Current vaccines can be divided into ''live,'' ''recombinant'' and ''killed'' vaccines. Live vaccines are traditionally composed of attenuated viruses or bacteria, selected for their reduced pathogenicity. Recombinant vaccines, driven by a viral or bacterial vector express foreign antigens, or only recombinant proteins injected as antigen. Killed vaccines consist of inactivated whole pathogens. But all these traditional vaccines have some disadvantages: Attenuated live vaccine are able to undergo mutation and as mutated viruses or bacteria can now provoke the diseases against which the vaccine should protect the organism. A further disadvantage of live vaccines is the possibility of shedding which is a real problem especially in veterinary medicine. Clearly, there is a need for better vaccines to protect against diseases without the disadvantages associated with vaccines presently in use. Modern vaccines might be characterized as safe, no risk of reversion to pathogenicity, and they should be stable without the necessity of a "cold chain." Production should be simple, standardized and inexpensive.
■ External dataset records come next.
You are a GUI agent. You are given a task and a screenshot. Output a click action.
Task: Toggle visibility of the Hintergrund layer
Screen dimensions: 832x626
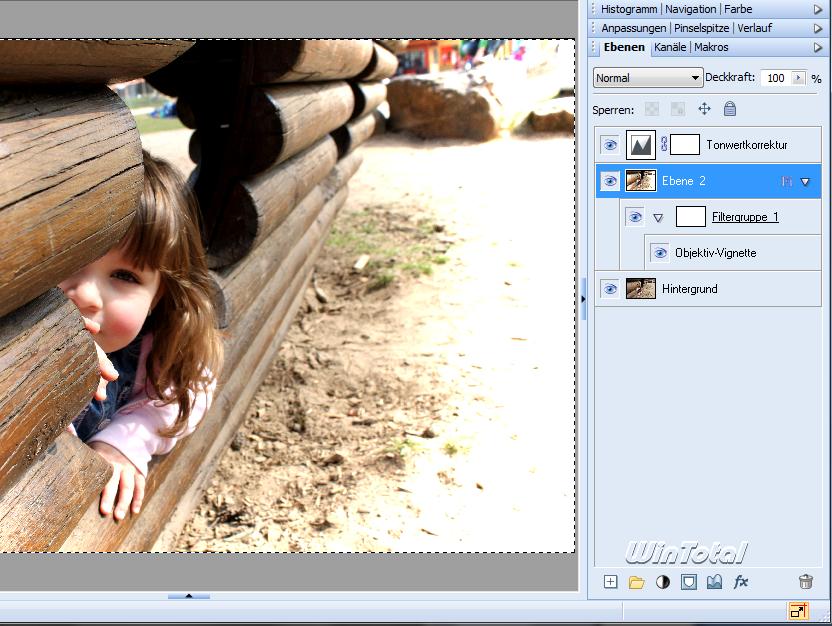point(610,289)
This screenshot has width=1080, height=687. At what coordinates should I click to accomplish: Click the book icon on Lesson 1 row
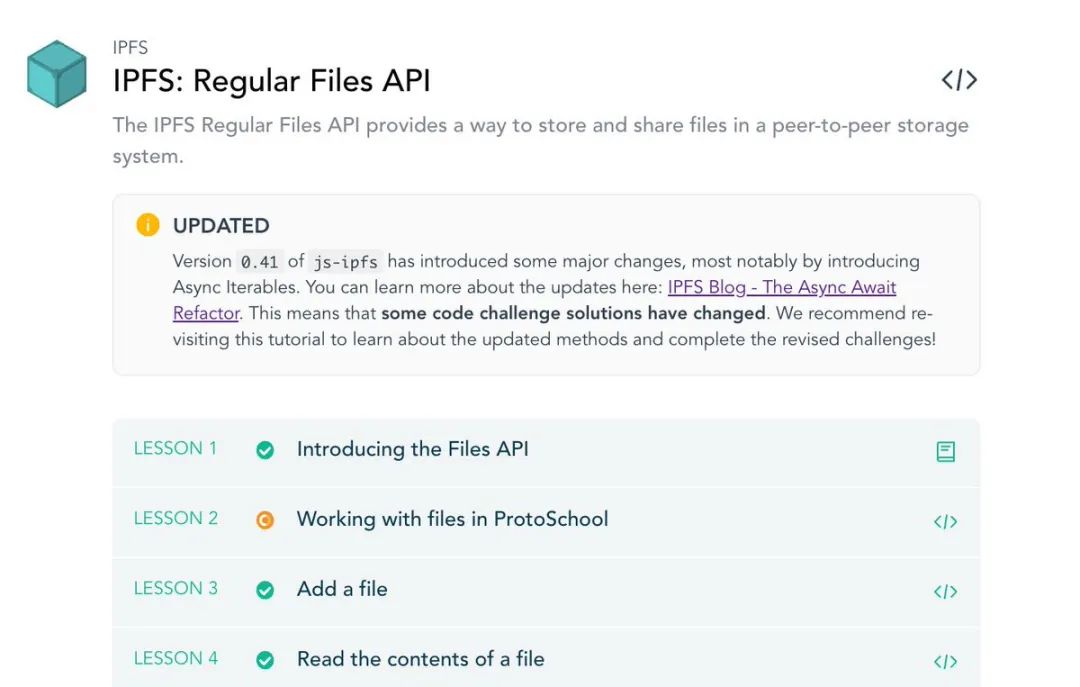[x=946, y=451]
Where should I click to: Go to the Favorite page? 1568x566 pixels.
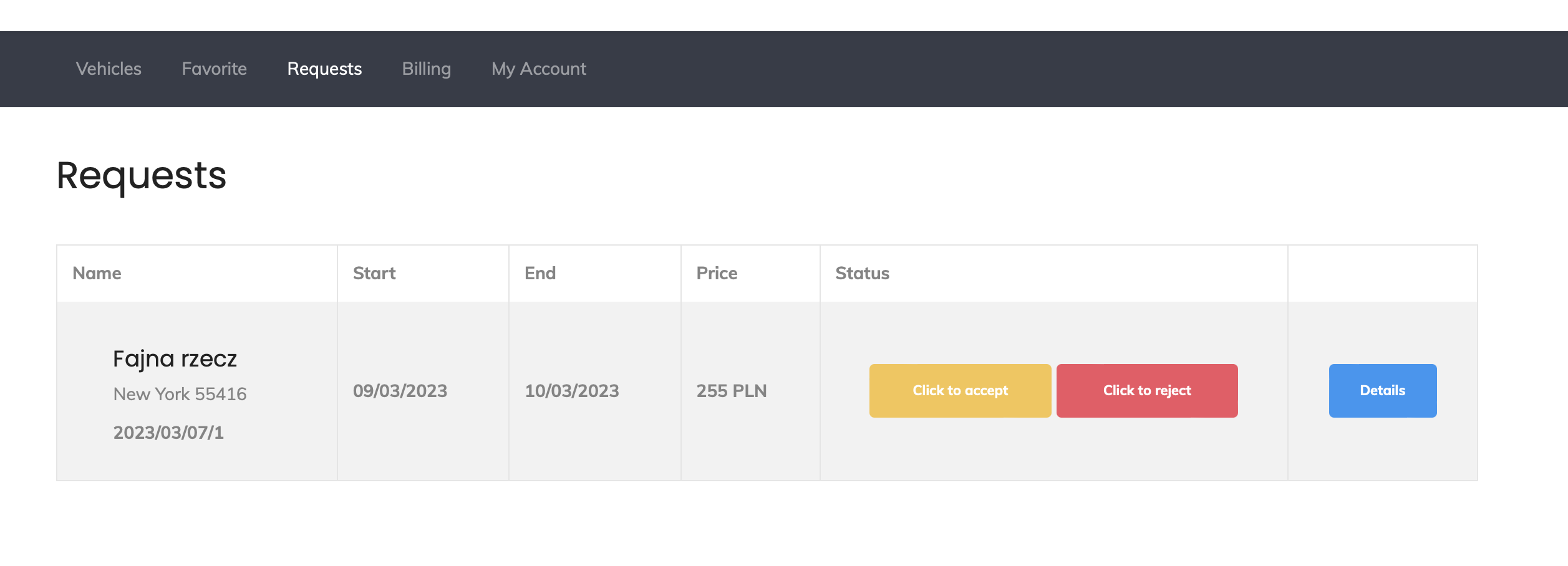[214, 69]
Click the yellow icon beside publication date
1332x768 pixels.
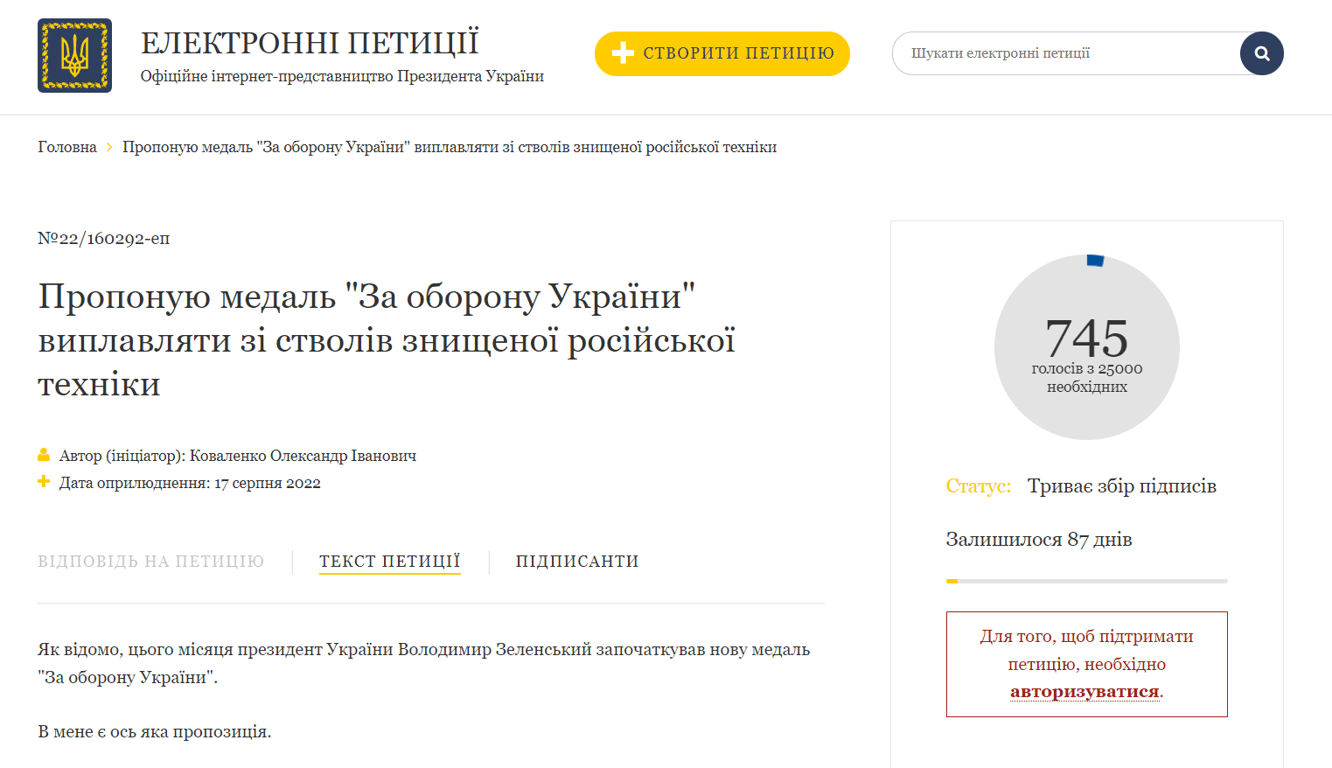point(43,482)
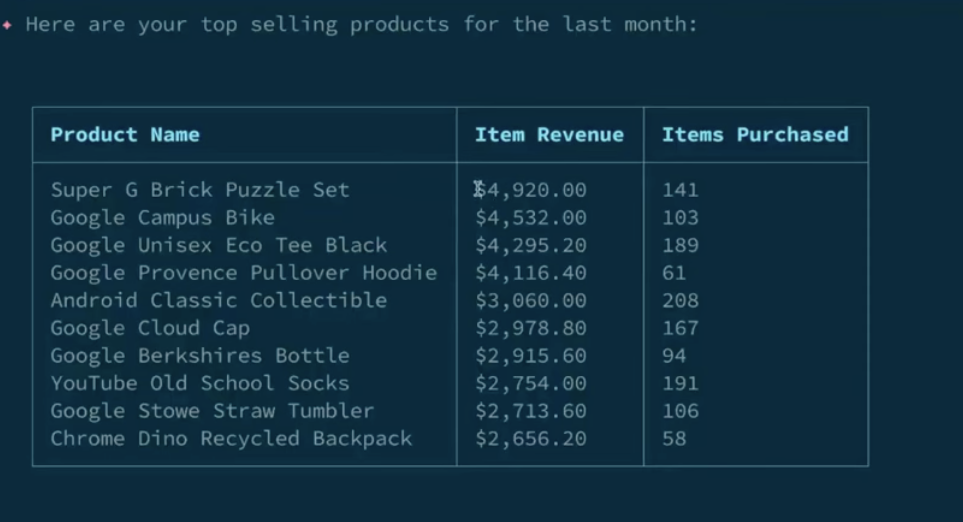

Vaccine development has now been improved by the ability to use direct inoculations of plasmid DNA encoding viral or bacterial proteins. One of the major benefits of DNA-vaccines, variously termed "DNA-, genetic- or nucleic acid-immunization," is the endogenous synthesis of the encoded protein. Therefore DNA vaccines mimic natural infection and provoke both strong humoral and cellular immune response. This review summarizes new developments and approaches of DNA vaccination and explains the construction of expression plasmids as well as possible mechanisms of immune responses.